I grinned. “It always turns out that way,” I said. “But you did say, Foster, that you thought the man was a crook. There may be something slightly unethical about this story that you have told me today, but there is nothing really crooked about it, is there? I mean to say, there is nothing which is a direct breaking of the law.”

He paused and smiled sourly. “Well, no,” he said. “But, you see, I always keep asking myself: where did Tilsley get all these spares? They're not so easy to come by in these days, you know. Especially when they come from some popular car of twelve years or so back—a car of the age which is always tending to break down in one way or another.”

“And what is your answer to that pretty little riddle?” I asked.

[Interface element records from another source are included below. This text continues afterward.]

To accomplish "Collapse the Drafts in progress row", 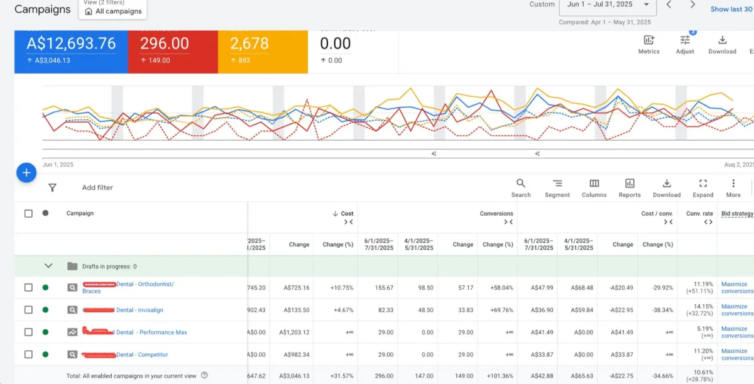I will tap(48, 266).
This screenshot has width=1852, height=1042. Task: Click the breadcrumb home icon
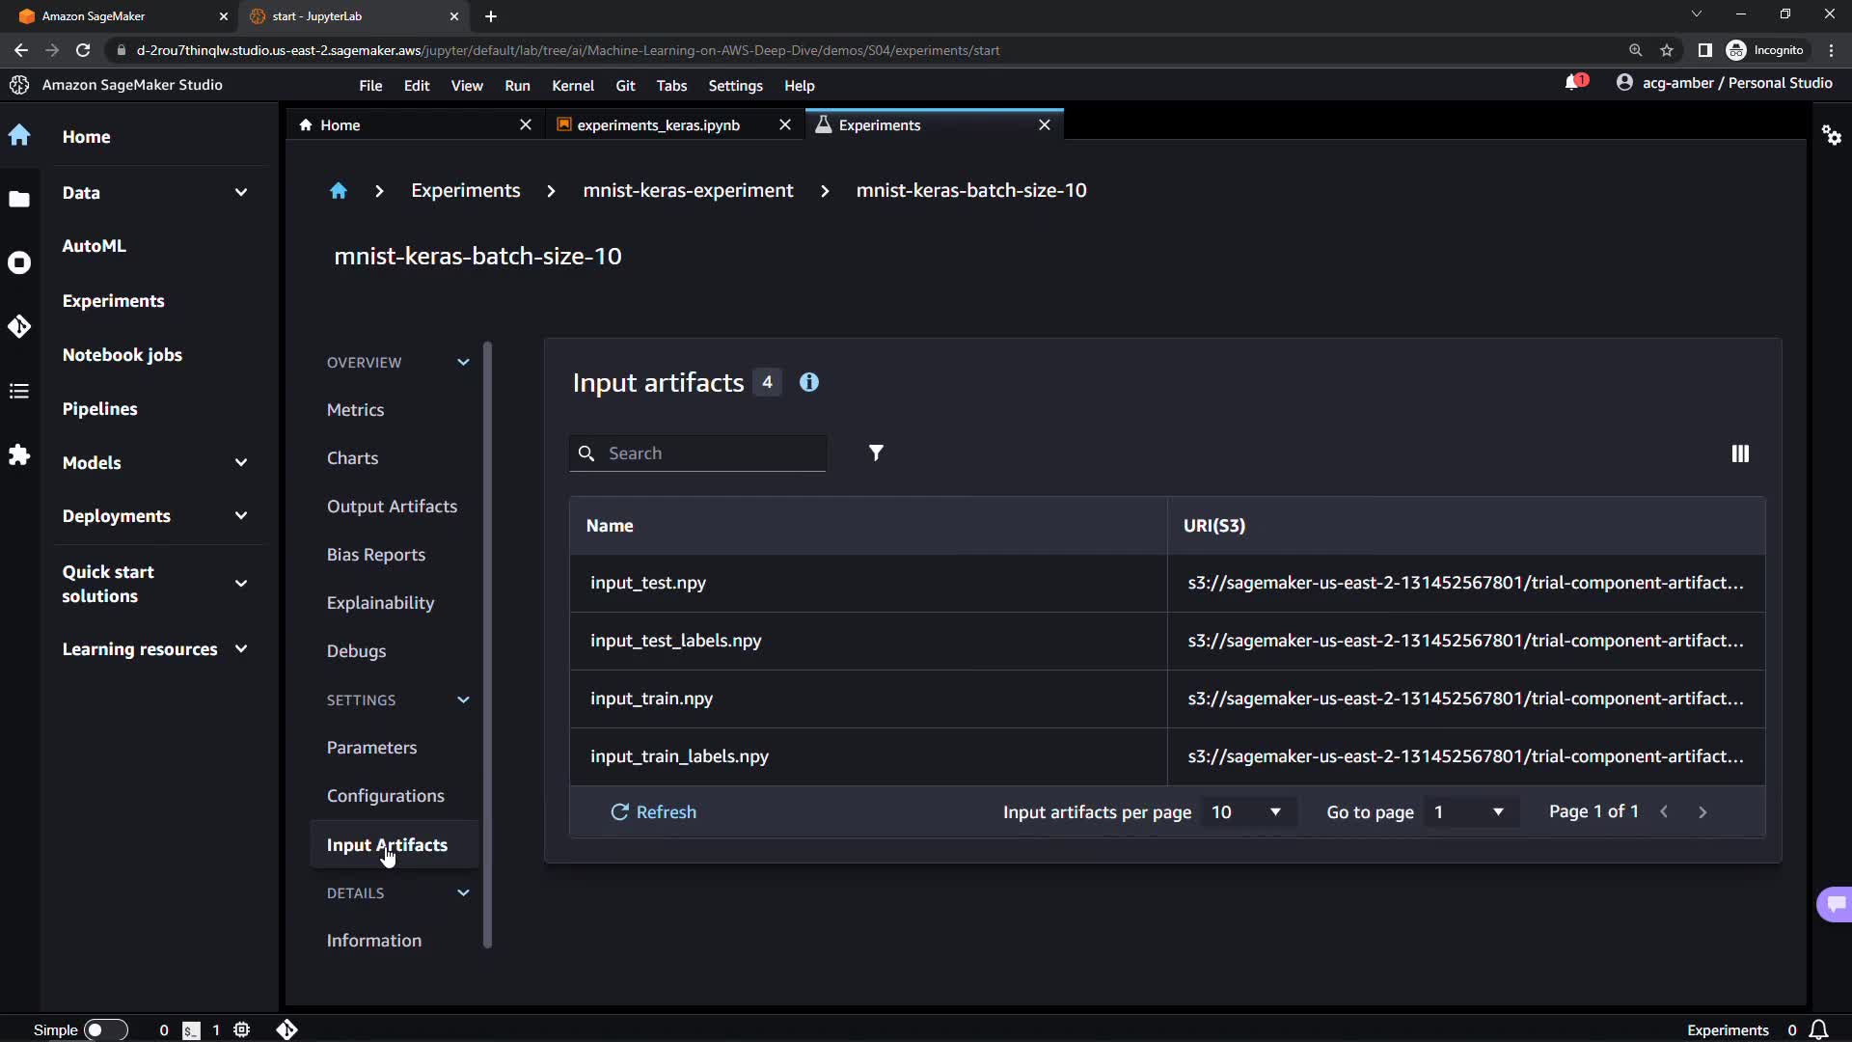point(338,191)
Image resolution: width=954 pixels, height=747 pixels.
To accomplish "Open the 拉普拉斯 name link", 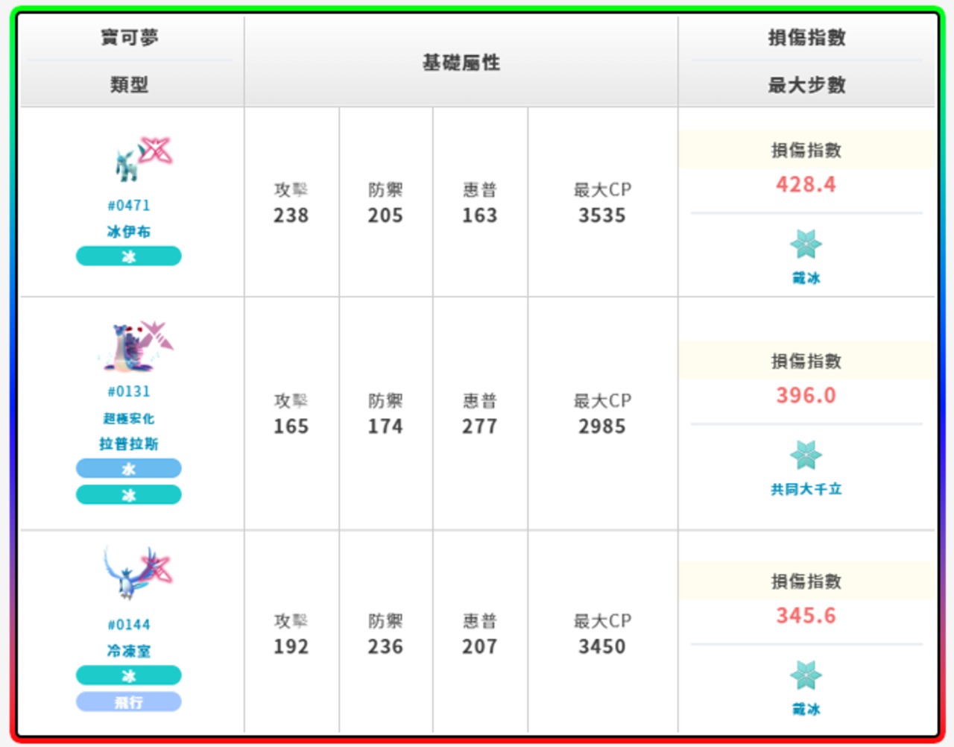I will point(129,444).
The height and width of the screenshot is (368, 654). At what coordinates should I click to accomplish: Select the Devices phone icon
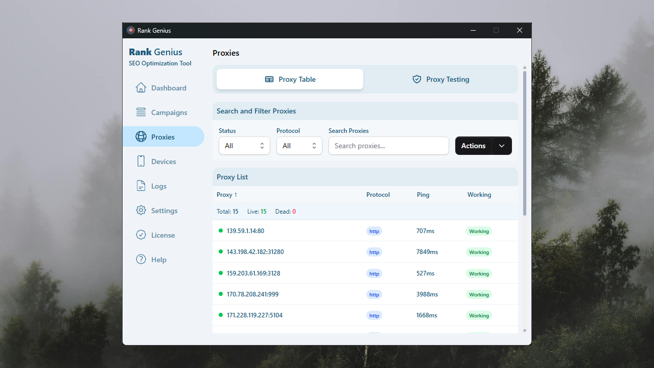point(141,162)
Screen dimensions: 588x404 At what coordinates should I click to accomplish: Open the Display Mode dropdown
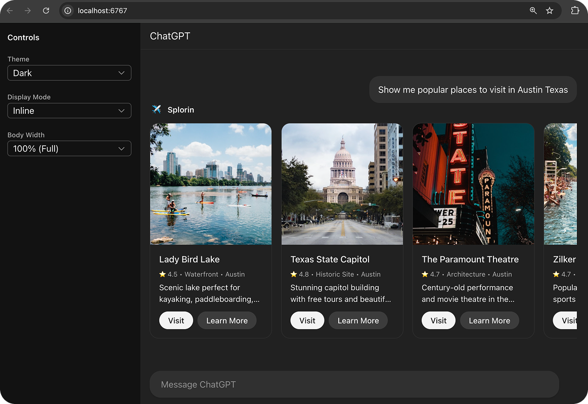tap(69, 111)
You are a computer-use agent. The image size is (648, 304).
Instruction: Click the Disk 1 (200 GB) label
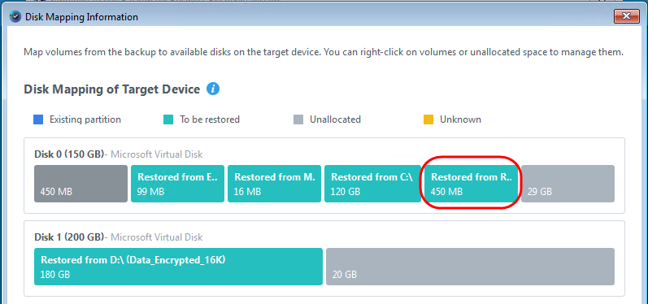(x=69, y=237)
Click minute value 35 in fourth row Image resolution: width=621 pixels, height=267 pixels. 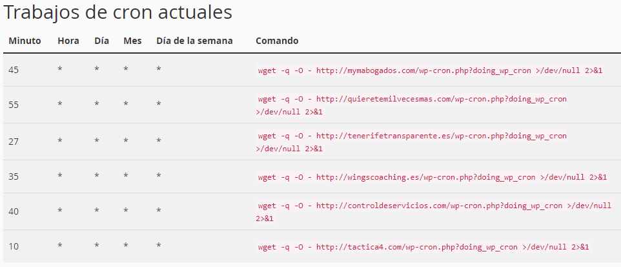tap(14, 176)
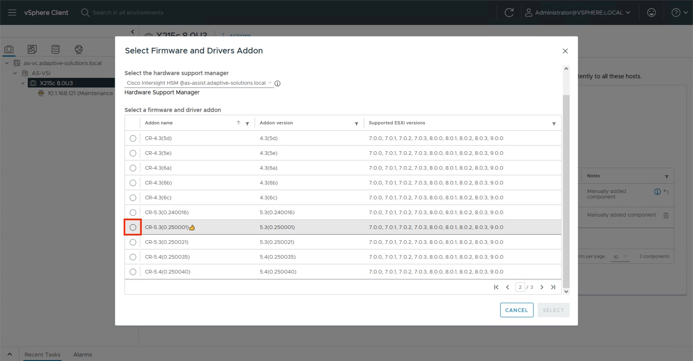This screenshot has width=693, height=361.
Task: Open the vSphere Client hamburger menu
Action: (12, 12)
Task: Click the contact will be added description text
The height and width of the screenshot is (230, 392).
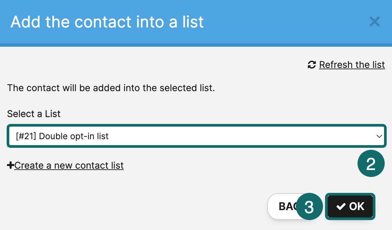Action: click(x=111, y=88)
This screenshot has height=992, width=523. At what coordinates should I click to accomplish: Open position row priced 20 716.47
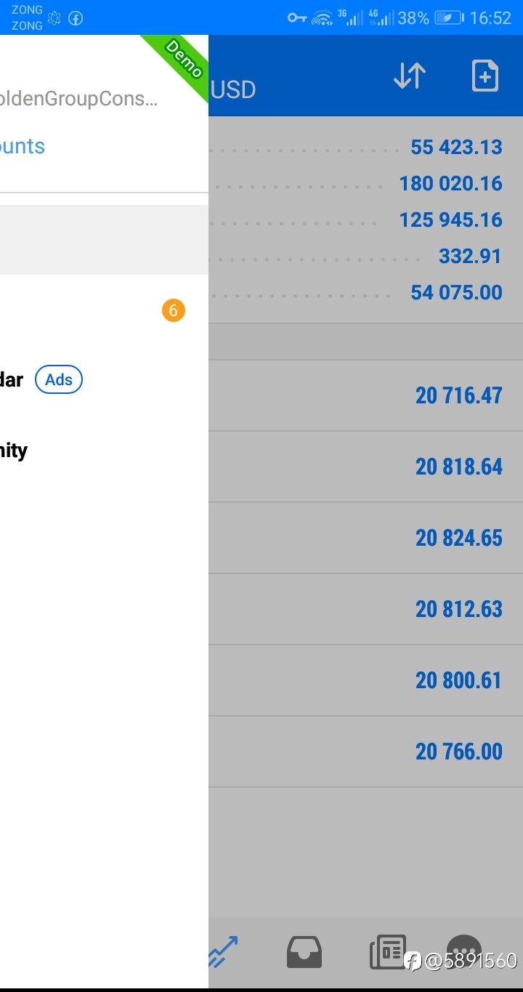click(x=365, y=395)
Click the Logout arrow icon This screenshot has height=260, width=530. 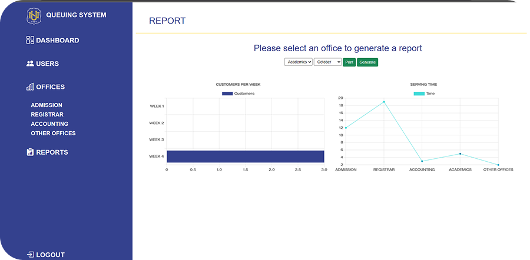tap(31, 255)
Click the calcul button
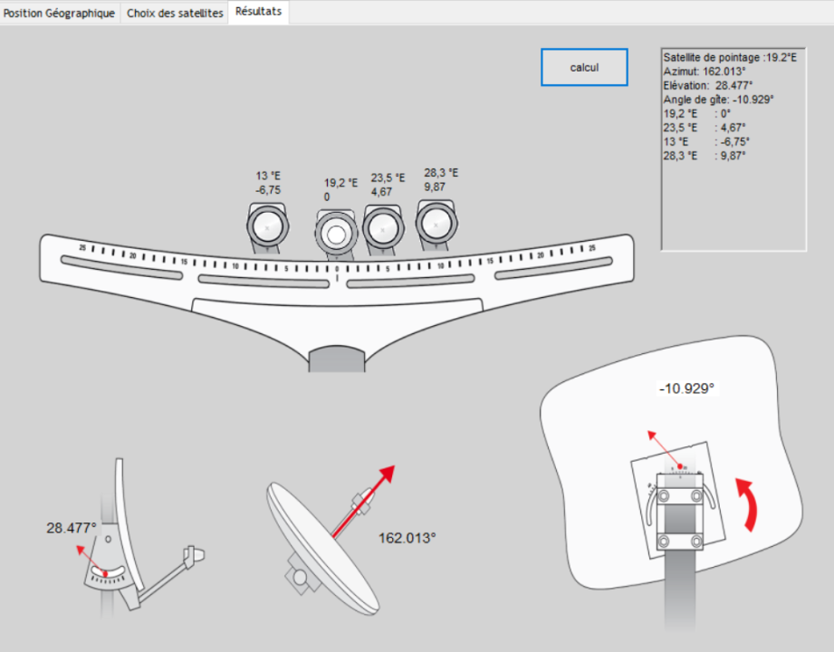This screenshot has height=652, width=834. point(584,67)
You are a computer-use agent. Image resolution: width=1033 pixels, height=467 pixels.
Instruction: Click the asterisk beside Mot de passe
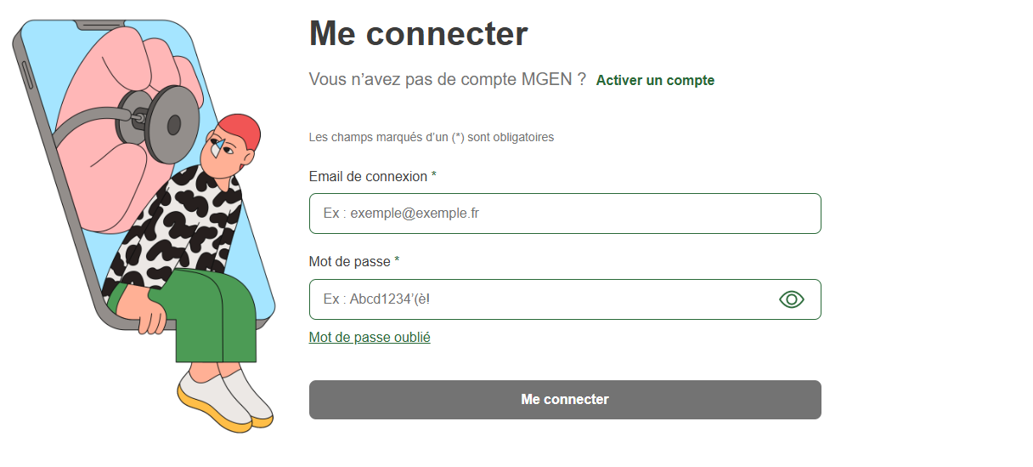[397, 261]
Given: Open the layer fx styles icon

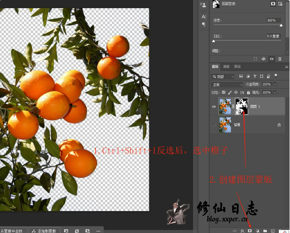Looking at the screenshot, I should click(242, 231).
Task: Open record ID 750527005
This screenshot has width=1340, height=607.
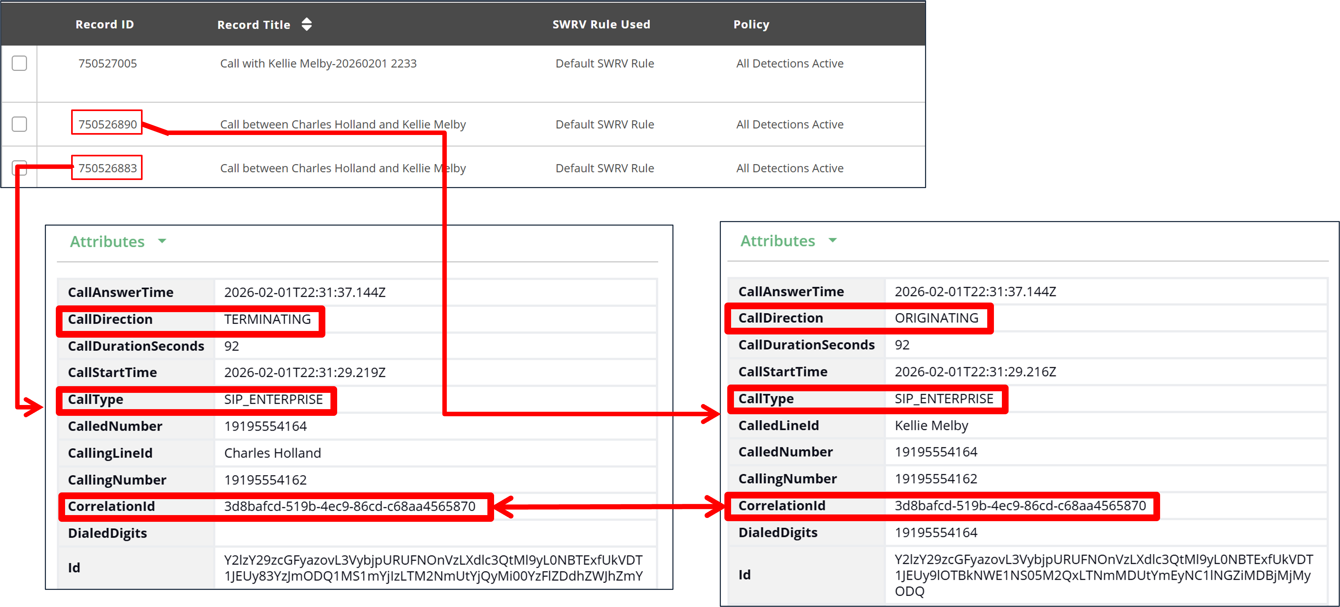Action: (x=107, y=63)
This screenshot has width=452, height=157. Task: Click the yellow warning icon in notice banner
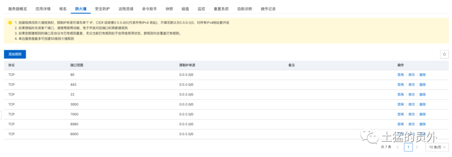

“I think the spares are stolen,” he said. “In other words, your friends at Scotland Yard might find themselves holding me as a receiver of stolen goods. Mind you, I never had any sort of definite proof that they were stolen; if I had I wouldn't have gone on dealing with the man. That sort of game is too dangerous to keep up for long. But I think in my own mind that he has got a gang of confederates in a lot of the car factories, salting away spare parts. Then he has a store of some sort in London, and he's probably supplying a lot of small garages like mine with the stuff their customers want.”